▶ _Entries showing where items appear_
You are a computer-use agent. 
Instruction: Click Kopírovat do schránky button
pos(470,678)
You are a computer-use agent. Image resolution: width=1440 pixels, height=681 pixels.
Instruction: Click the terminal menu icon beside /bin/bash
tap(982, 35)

▶ _DIRECTION_
Rewrite the items above, switching every instance of "computer-use agent" to "desktop automation agent" and leaving everything else unchanged.

▶ _EXERCISE RESULT_
You are a desktop automation agent. 
Instruction: Click Kopírovat do schránky button
pos(470,678)
You are a desktop automation agent. Image resolution: width=1440 pixels, height=681 pixels.
Instruction: Click the terminal menu icon beside /bin/bash
tap(982, 35)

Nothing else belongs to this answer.